В «Бесах» Достоевского многие герои сочиняют истории. Губернатор Лембке пишет романы, самого текста и даже сколько-нибудь подробного описания которых в нарративе «Бесов» мы не находим. Однако мы имеем представления о психологии Лембке, а также о том, какое впечатления его опусы производят на отдельных героев. Так, романы он начинает писать в качестве компенсации другого хобби – моделестроения: однажды супруга отобрала у него «всю работу… и заперла к себе в ящик; взамен того позволила ему писать роман…» [Достоевский 1974: 243]. Известно, кроме того, что созданием моделей (и, по-видимому, романов) Андрей Антонович занимался под воздействием той или иной психологической травмы: переживая любовную неудачу с дочерью генерала Амалией, он склеил театр; после отказа в напечатании повести – сделал железную дорогу. Его романы, хотя, по признанию Петра Верховенского, и хорошо написаны, весьма далеки от жизни, как и создаваемые им бумажные модели. Это своего рода проектирование несуществующей действительности, сохраняющей внешнее правдоподобие. Таким образом, психологический и эстетический эскапизм как характеристики воображаемого губернатора-романиста никак не способствуют ни его литературному успеху, ни служебной карьере.

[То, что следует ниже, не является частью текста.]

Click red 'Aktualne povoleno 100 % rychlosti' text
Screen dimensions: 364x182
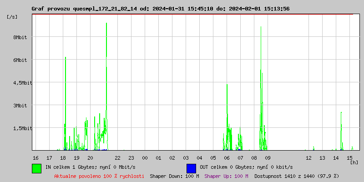[99, 176]
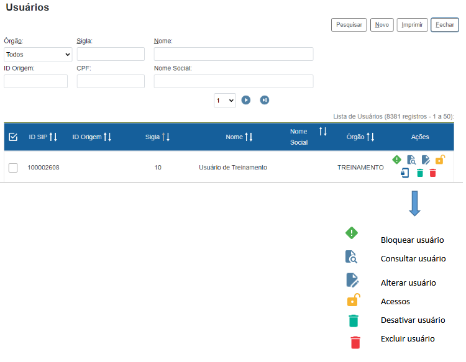
Task: Go to next page with play arrow
Action: pos(246,100)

Другая стратегия сочинительства в сюжете «Бесов» – стремление удовлетворить ожидания людей и тем самым оказать на них влияние. Ее последовательно придерживается Верховенский-младший, сочиняя устные «романы». Так, он создает весьма убедительную, но совершенно ложную историю, опровергающую женитьбу Ставрогина на Хромоножке, ориентируясь на ожидания Варвары Петровны, не желающей верить в позорный брак Николя и охотно обманывающейся «святостью» его поступка.

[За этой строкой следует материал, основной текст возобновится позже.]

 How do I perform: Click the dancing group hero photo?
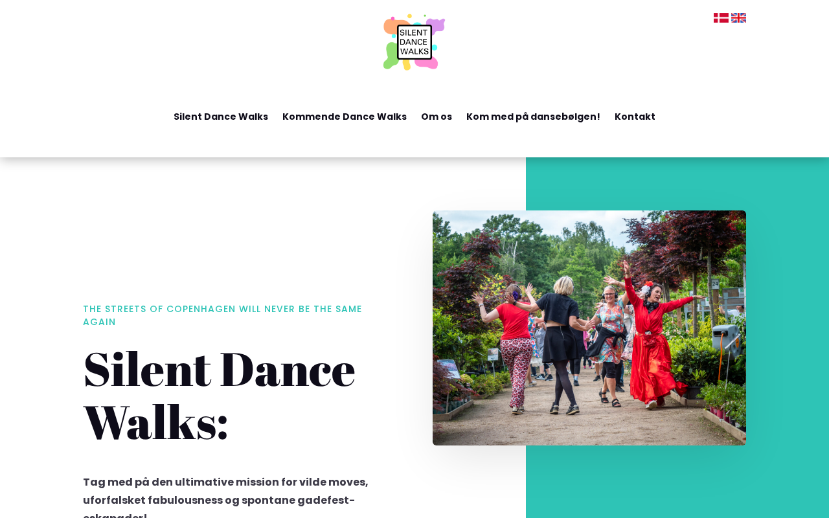(x=589, y=328)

Эти и другие нарративные опыты героев романа, по логике Достоевского, не могут обрести статуса полноценного диегетического мира, отличного и в то же время релевантного по отношению к действительной жизни (ее романной концепции), поскольку полностью сливаются с миром, в котором царят вымысел и ложь – слухи и сплетни.
Противостоит этому двойственная стратегия хроникера – Антона Лаврентьевича Г-ва, который, с одной стороны, печется о фактичности своей «хроники», занимается проверкой данных, чтобы составить подробный и достоеверный отчет о произошедшем, а с другой стороны, нередко пускает в ход художественную фантазию, описывая сцены, свидетелем которых не мог быть никто, кроме их участников. Этот парадокс часто истолковывался исследователями как противоречивость фигуры нарратора в романе, однако, поскольку две эти установки последовательно сменяют друг друга по мере расхождения героя с миром современных «идей» и обретения способности к «проникновенному слову» (М.М. Бахтин) через глубинное сочувствие трагической судьбе С.Т. Верховенского, то можно предположить, что здесь концепция поверхностного, фактографического правдоподобия сменяется концепцией «реализма в высшем смысле», предполагающего усмотрение глубинных структур опыта и допускающего использование «фантастических» приемов наррации.

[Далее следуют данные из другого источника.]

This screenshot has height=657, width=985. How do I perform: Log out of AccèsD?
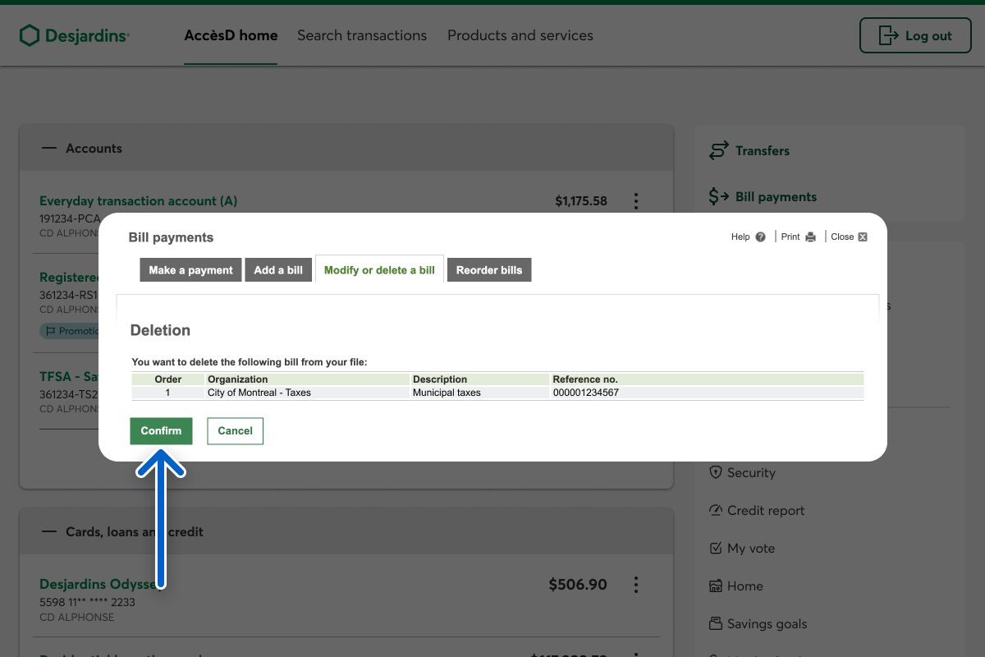[914, 36]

Таким образом, ни уход от реальности, ни прагматичная эксплуатация читательских ожиданий, ни следование фактам, по Достоевскому, не гарантируют ни эстетической релевантности диегетического мира, ни его правдоподобия. Для реалистического универсума необходимы иные условия воображаемого синтеза, к которым мы еще вернемся.
Повторим, условия, необходимые для создания диегетического мира, адекватного эстетической эпистемологии эпохи, определяются возможностями и ограничениями свойственного этой эпохе литературного воображаемого. Предполагаем, что способы «конкретизации» нарративной модели диегетического универсума неявным образом предлагаются текстом, вернее, специфической диспозицией элементов, схватываемой историческим читателем в процессе рецепции.
Приведем три примера, сравнив различные исторические стратегии воображаемого синтеза в классической русской литературе. Пользуясь традиционной классификацией, назовем их сентиментальной, романтической и реалистической стратегиями.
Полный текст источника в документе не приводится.